About this exercise: Please copy the records exactly as they appear, with all pictures left out.

The input:

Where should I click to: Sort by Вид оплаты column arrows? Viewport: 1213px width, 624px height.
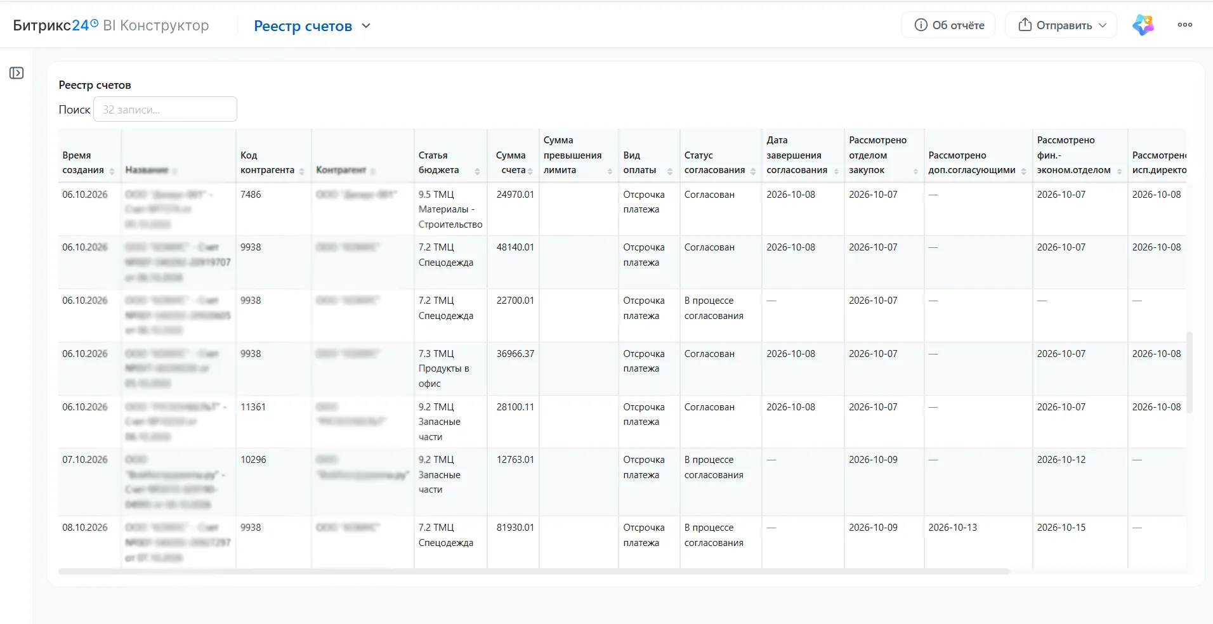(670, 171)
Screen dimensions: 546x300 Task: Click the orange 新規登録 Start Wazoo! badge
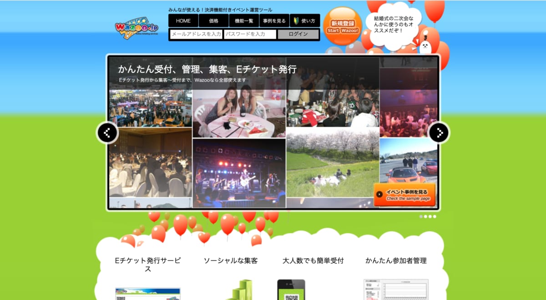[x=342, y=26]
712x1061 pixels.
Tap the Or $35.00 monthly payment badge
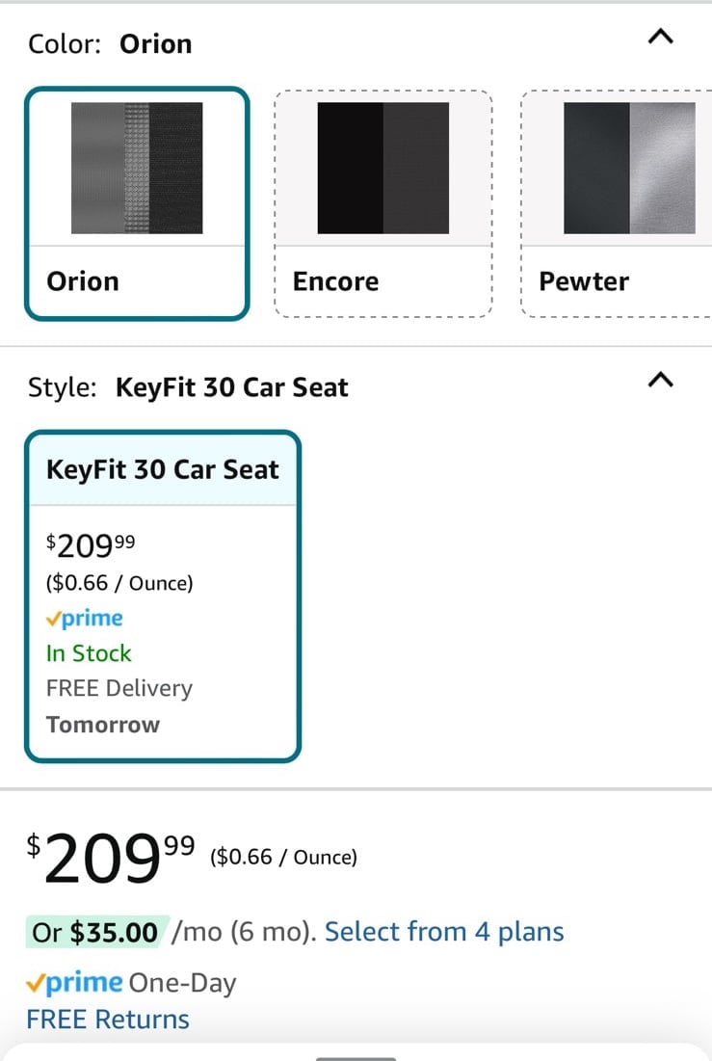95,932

Exercise response:
Where should I click to: Sort by Вид оплаты column arrows? Viewport: 1213px width, 624px height.
(670, 171)
Screen dimensions: 546x300 Task: Click the orange 新規登録 Start Wazoo! badge
[x=342, y=26]
712x1061 pixels.
Tap the Or $35.00 monthly payment badge
95,932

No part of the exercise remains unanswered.